Since the re-emergence of deep neural networks in 2012 by famously winning the ImageNet Challenge ( Krizhevsky et al., 2012 ), we have employed deep learning models in a variety of real-world applications — to the point where we resort to deep learning to solve even the simplest problems. Such applications range from recommendation systems ( Cheng et al., 2016 ) to medical diagnosis ( Gulshan et al., 2016 ). However, despite the state-of-the-art performance of deep learning models in these specialized tasks, they are not infallible from committing mistakes, in which the degree of seriousness of such mistakes vary per application domain. So, the call for AI safety and trust is not surprising ( Lee & See, 2004 ; Varshney & Alemzadeh, 2017 ; Saria & Subbaswamy, 2019 ). For years, much of the efforts were about improving the performance of models, while further investigation on model limitations has not received an equal effort.

Despite receiving relatively less attention, there are some excellent works on better understanding model predictions, and these include but are not limited to the following: (a) the use of confidence calibration — where the outputs of a classifier are transformed to values that can be interpreted as probabilities ( Platt, 1999 ; Zadrozny & Elkan, 2002 ; Guo et al., 2017 ), (b) the use of ensemble networks to obtain confidence estimates ( Lakshminarayanan, Pritzel, & Blundell, 2017 ), and (c) using the softmax probabilities of a model to identify misclassifications ( Hendrycks & Gimpel, 2016 ).

Now, the aforementioned methods use the reported score of a model for confidence calibration — which may seem daunting even just to think about. Enter: Trust Score . Instead of merely extending the said methods, Jiang et al. (2018) developed an approach based on topological data analysis , where they provide a single score for a prediction of a model, called trust score .

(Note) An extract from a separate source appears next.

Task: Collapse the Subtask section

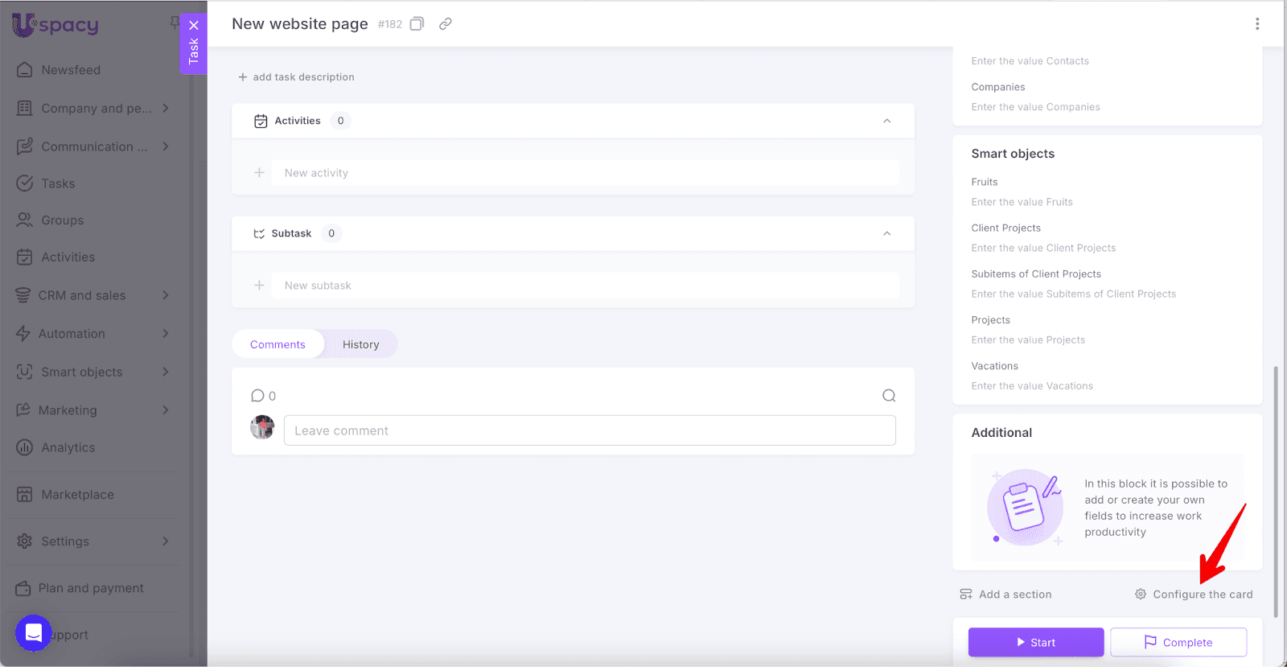Action: pyautogui.click(x=886, y=233)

Jibber-jabber aside, the trust score simply means the measurement of agreement between a trained classifier f(x) and a modified nearest-neighbor classifier g(x) on their prediction for test example x .

Trust Score

The agreement between a trained classifier f(x) and a modified nearest-neighbor classifier g(x) on their prediction for test example x is measured as the ratio of the distance of x to the nearest class different from the predicted class (let’s denote this as ĥ ) to the distance of x to the predicted class (let’s denote this as h ).

A score of 1 would mean that the predicted class h and the “closest not predicted class” ĥ are equidistant to the test example x . This would then imply that a predicted class with a higher score than 1 is trustworthy since the distance of ĥ to x is higher, i.e. trust score = ĥ / h .

The explanation above was meant to be the intuition behind the trust score. But we shall further inspect how the trust score is computed.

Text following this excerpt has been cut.